Cost Benefit Analysis
Understanding the economic advantages and disadvantages of this type of management practice will be helpful in evaluating management decisions related to this technology. This type of practice can be small and portable, and could potentially be used in a variety of locations either individually, in series or in parallel. Initial cost and maintenance will vary based on need, but improved water quality will reduce economic grower liability for producers under regulatory frameworks addressing nonpoint source runoff. This management practice could potentially be added to the list of practices recommended and subsidized by agencies like the Natural Resources Conservation Service (NRCS) through their Environmental Quality Incentives Program (EQIP), or through grant funded projects by Resource Conservation Districts or local agencies, thus providing economic incentives for installation.
The current practice utilized 600 liters of biochar in a specialized filter housing, but costs could be minimized by using a similar volume of biochar in less expensive, and more easily manageable 55-gallon drums. Ideally, particle-free runoff will be pumped from a sediment trap or pond, but if the water source contains a heavy particle load, optional sand and glass-fiber filters can be used to reduce suspended particles. Open-topped plastic drums would be plumbed with diffusers to distribute water over the biochar mixture. Water would be collected from the bottom of the biochar column and conveyed to a drainage.
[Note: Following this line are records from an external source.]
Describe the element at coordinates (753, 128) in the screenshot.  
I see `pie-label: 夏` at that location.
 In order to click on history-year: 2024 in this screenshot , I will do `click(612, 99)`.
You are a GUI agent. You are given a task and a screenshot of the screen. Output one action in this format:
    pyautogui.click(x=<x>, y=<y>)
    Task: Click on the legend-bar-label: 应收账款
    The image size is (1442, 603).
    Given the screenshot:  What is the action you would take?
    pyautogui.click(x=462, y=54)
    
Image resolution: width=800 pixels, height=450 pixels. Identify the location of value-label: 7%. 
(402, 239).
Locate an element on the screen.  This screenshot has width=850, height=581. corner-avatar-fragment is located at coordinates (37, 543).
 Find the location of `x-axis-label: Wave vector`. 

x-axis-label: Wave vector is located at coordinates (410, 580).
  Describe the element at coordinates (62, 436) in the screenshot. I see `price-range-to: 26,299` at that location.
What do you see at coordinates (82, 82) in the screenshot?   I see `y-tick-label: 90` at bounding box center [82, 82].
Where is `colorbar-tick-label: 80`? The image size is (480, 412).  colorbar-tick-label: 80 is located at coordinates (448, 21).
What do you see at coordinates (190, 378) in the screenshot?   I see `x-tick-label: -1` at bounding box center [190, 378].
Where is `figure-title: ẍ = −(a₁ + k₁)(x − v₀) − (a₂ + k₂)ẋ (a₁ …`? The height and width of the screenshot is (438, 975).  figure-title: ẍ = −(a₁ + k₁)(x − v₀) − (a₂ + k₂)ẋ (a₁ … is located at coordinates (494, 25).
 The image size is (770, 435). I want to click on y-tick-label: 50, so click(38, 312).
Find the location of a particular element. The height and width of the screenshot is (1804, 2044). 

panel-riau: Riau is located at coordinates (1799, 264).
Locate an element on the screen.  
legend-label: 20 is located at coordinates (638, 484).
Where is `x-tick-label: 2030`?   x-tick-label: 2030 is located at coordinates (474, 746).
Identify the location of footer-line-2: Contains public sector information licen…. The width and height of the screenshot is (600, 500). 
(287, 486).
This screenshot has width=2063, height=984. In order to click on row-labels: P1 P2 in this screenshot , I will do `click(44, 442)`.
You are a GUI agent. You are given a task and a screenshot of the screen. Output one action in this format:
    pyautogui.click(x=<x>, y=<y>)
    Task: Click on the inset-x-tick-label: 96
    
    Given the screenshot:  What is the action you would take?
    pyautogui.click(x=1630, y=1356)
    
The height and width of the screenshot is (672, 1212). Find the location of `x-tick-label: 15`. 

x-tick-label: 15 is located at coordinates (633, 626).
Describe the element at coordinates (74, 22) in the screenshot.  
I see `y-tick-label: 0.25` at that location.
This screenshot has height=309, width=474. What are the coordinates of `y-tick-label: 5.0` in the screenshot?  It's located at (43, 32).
Producers of diverse crops can benefit from carbon filtration of their runoff. Improved water quality in tailwater runoff will lead to reductions of pesticide concentrations and occurrences of pesticide-related toxicity. Reductions in pesticide loads will promote healthier invertebrate communities, with cascading benefits to fish, birds, and other wildlife in extended food webs. Migratory birds, wetland habitats, and anadromous fish are all expected to benefit directly and/or indirectly from reduced pesticide inputs to waterways. Use of the filter for treating agricultural runoff may also be attractive to growers previously unable to commit to established conservation practices. A mobile treatment system, either offered as a rented service or as a purchased product, could be used on properties without the ability to install vegetated treatment systems, or as a final step in an integrated system to remove multiple classes of pesticides. Use of a filter system for treating agricultural runoff will not promote bacterial vectors associated with food safety concerns. Potential drawbacks of using the filter system are unknown costs, particularly in the form of maintenance. Variable conditions on a farm might lead to excessive particle loads in the input water, which would lead to increased labor and materials costs for keeping the pre-filters clean and preventing the biochar from clogging. Local users and advisors can determine the required maintenance to adequately suit their treatment goals.